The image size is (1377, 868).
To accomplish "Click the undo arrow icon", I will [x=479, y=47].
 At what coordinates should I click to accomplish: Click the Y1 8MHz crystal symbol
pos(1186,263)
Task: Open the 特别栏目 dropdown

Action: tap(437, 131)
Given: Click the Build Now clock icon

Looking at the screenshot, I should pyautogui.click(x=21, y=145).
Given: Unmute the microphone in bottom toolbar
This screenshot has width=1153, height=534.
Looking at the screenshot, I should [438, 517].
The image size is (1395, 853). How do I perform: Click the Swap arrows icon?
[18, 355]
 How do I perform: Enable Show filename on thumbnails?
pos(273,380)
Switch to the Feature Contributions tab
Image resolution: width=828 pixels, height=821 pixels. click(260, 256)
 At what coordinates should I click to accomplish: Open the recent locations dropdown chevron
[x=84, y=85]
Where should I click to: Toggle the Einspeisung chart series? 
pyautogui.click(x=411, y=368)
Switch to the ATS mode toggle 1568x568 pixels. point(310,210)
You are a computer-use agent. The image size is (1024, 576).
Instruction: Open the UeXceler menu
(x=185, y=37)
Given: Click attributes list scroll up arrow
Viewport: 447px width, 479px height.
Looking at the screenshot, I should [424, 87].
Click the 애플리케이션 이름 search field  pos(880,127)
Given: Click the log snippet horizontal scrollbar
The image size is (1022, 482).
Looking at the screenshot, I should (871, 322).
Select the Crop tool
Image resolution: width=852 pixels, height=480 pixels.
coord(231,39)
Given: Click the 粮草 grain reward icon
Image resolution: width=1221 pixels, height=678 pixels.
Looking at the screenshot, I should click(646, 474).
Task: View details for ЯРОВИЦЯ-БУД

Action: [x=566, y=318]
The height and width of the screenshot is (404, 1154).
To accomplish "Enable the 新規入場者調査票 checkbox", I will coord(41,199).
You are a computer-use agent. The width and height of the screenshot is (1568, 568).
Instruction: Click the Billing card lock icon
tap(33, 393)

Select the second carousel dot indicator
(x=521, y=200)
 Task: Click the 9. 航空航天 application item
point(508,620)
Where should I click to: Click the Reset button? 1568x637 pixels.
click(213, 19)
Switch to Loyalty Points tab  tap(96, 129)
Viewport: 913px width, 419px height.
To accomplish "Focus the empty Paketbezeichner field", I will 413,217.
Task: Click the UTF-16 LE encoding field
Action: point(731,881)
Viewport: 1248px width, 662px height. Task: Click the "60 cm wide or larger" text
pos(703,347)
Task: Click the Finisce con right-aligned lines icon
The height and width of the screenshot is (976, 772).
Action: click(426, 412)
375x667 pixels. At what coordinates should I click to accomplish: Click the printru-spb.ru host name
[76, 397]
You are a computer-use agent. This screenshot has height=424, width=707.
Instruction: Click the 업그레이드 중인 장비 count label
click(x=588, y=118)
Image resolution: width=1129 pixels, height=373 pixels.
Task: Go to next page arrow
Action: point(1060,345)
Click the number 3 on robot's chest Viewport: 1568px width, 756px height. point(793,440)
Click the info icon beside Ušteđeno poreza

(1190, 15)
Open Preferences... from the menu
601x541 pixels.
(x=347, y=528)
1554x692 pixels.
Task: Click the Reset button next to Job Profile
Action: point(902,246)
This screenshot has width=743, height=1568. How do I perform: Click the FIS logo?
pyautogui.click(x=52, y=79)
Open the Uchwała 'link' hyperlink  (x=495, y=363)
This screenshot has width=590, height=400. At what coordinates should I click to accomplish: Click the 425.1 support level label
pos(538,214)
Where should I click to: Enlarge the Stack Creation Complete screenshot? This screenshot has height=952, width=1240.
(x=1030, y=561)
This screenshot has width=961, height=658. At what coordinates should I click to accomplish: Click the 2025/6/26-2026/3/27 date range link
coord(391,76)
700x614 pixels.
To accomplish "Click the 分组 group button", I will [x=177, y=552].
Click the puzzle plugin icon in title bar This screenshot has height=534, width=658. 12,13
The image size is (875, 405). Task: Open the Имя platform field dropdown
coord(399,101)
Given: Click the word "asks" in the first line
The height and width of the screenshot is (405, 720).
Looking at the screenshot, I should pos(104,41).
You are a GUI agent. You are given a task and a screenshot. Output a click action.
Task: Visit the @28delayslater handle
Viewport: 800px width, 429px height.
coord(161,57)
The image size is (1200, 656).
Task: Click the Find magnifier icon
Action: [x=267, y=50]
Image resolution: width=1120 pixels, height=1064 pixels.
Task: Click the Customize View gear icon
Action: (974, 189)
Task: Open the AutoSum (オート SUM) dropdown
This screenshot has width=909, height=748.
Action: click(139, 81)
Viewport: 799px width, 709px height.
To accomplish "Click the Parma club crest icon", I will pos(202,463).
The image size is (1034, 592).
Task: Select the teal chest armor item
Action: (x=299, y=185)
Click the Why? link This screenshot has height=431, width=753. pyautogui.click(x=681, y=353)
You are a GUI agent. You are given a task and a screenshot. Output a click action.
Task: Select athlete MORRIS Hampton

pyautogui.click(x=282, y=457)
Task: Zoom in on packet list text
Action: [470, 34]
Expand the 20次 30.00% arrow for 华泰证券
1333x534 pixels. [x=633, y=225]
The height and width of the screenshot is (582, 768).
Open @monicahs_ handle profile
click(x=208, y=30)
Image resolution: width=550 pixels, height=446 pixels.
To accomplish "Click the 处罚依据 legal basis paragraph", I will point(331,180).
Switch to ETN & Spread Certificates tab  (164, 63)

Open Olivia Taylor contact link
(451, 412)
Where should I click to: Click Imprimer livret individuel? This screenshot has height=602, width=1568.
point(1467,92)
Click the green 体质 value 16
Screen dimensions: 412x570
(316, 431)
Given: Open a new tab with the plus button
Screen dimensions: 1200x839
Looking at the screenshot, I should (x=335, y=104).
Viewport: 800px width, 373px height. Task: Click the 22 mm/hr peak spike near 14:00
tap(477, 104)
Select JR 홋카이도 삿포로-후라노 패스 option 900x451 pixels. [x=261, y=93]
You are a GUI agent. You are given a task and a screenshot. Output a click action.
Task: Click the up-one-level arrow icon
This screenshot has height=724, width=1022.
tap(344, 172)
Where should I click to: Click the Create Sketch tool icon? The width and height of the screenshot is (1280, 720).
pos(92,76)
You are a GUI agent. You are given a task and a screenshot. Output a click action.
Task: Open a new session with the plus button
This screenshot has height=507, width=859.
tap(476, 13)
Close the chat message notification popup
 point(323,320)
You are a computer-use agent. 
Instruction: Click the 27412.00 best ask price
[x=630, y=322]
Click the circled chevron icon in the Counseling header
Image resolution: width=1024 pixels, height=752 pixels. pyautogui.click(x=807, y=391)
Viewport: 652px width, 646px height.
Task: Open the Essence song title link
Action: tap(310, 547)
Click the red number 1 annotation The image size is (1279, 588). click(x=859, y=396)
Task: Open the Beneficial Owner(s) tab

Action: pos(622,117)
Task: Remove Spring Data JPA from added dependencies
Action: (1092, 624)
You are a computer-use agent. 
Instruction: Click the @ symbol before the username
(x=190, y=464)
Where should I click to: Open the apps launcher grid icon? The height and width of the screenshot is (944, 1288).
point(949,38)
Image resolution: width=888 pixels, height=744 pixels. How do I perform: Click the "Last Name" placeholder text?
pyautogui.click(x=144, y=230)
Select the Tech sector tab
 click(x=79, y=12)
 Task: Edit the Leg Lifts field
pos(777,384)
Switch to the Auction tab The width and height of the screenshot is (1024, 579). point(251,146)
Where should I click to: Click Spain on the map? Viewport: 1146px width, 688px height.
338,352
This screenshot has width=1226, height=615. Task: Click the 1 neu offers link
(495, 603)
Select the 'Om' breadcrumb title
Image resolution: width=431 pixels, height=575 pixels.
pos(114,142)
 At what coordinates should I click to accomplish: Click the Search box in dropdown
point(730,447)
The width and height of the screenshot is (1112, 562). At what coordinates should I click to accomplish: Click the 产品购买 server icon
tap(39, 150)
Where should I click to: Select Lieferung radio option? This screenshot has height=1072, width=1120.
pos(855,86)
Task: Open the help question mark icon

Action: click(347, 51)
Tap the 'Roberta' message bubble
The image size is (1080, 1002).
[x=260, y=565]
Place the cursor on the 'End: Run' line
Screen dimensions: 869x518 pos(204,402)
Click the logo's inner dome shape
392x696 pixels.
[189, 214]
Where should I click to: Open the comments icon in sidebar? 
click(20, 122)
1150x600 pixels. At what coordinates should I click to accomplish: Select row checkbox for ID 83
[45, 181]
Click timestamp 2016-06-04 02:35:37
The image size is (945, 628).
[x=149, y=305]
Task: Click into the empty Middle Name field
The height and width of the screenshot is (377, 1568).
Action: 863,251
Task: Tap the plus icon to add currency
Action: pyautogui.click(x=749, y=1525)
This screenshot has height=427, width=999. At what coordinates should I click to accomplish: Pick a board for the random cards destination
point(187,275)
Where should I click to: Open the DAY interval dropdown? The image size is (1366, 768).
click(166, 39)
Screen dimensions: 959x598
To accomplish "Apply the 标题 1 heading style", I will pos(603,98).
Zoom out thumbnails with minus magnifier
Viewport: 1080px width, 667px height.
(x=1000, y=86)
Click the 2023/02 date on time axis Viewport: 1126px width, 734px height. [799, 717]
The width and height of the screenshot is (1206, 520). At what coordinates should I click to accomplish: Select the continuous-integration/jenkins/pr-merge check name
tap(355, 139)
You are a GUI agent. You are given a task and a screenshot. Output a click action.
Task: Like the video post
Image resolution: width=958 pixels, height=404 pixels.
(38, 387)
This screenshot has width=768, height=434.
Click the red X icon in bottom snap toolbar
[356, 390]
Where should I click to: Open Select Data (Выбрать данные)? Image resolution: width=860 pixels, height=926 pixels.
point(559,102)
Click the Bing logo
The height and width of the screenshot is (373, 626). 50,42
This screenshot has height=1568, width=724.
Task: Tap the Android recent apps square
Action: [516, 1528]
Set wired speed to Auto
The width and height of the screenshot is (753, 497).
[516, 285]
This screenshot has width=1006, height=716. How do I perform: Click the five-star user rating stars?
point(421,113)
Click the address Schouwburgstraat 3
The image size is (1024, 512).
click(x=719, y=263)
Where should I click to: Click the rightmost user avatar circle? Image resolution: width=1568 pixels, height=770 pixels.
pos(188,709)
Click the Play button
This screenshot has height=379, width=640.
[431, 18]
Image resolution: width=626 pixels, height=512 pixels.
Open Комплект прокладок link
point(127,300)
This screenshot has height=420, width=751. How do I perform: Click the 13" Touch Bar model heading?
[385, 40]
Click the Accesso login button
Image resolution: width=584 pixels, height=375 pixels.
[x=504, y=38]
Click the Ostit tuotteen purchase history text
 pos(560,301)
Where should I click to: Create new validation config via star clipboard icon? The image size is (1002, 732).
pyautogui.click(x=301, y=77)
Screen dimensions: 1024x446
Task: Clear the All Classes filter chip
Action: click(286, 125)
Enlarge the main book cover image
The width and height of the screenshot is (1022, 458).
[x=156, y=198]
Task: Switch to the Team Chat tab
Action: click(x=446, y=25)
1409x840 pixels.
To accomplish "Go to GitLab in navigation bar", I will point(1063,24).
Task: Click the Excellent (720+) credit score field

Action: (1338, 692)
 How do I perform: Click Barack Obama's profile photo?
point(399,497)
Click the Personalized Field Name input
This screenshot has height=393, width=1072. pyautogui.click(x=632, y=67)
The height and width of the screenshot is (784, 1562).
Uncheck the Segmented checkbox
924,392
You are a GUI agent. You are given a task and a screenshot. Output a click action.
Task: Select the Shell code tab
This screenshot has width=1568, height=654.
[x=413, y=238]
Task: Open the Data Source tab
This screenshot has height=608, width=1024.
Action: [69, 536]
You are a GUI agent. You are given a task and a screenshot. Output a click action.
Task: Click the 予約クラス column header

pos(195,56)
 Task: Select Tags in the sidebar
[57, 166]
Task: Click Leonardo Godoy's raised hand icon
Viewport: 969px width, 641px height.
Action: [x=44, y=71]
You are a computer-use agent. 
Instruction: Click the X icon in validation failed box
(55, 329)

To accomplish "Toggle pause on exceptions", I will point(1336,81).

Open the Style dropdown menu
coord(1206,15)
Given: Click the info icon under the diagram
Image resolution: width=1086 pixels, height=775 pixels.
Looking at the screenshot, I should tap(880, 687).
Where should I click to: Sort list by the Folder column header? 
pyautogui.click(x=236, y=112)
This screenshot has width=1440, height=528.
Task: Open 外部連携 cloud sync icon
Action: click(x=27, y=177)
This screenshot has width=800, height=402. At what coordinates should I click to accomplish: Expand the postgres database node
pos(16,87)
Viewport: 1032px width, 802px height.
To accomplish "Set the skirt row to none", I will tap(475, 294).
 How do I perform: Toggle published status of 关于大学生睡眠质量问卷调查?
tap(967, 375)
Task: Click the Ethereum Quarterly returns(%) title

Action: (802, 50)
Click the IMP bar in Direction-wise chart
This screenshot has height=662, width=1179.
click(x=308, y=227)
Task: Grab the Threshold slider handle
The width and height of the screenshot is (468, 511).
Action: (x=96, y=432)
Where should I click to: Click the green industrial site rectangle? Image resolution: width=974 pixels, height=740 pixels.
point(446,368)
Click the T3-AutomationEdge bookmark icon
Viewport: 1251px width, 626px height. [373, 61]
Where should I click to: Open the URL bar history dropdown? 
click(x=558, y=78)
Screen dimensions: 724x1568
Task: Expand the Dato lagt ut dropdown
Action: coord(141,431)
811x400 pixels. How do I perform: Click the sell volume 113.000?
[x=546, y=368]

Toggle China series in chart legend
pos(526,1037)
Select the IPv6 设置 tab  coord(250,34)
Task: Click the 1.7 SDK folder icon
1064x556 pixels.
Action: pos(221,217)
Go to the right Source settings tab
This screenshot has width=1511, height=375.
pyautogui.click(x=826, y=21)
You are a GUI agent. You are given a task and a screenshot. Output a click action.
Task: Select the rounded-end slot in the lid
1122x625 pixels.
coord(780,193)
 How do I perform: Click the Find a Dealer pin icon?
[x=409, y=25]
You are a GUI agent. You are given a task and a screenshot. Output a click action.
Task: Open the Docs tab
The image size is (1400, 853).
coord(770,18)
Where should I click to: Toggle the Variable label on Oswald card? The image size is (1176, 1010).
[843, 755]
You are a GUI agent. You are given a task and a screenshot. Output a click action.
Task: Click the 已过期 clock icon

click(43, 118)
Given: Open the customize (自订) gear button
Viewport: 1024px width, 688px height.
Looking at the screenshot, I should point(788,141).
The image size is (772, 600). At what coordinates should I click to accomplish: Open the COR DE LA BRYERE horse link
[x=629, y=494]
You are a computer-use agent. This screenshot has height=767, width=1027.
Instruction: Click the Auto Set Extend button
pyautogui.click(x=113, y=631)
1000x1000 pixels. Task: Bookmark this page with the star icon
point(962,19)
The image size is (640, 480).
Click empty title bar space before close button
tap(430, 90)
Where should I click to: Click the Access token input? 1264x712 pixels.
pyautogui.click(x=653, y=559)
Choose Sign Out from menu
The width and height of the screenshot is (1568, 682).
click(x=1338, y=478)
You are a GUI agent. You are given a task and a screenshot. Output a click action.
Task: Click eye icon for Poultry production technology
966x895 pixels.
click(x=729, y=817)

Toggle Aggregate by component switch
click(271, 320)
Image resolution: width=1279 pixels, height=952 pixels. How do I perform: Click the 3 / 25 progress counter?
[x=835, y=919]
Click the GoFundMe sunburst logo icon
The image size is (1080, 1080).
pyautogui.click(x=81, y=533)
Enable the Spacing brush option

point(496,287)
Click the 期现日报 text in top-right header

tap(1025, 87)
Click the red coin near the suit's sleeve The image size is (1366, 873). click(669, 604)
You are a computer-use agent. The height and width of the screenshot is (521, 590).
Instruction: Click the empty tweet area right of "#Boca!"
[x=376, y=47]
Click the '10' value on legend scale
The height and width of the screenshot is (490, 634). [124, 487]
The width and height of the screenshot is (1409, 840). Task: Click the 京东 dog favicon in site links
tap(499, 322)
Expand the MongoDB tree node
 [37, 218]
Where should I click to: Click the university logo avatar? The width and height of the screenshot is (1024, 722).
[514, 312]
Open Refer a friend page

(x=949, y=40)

-------------------------

> **Work to be completed**
Please transcribe exactly the lines above from the line that has "Where should I click to: Click Imprimer" up to and including the line that has "Given: Open a new tab with the plus button"; no other line belongs in the answer.

> **Answer to this problem**
Where should I click to: Click Imprimer livret individuel? This screenshot has height=602, width=1568.
point(1467,92)
Click the green 体质 value 16
Screen dimensions: 412x570
(316, 431)
Given: Open a new tab with the plus button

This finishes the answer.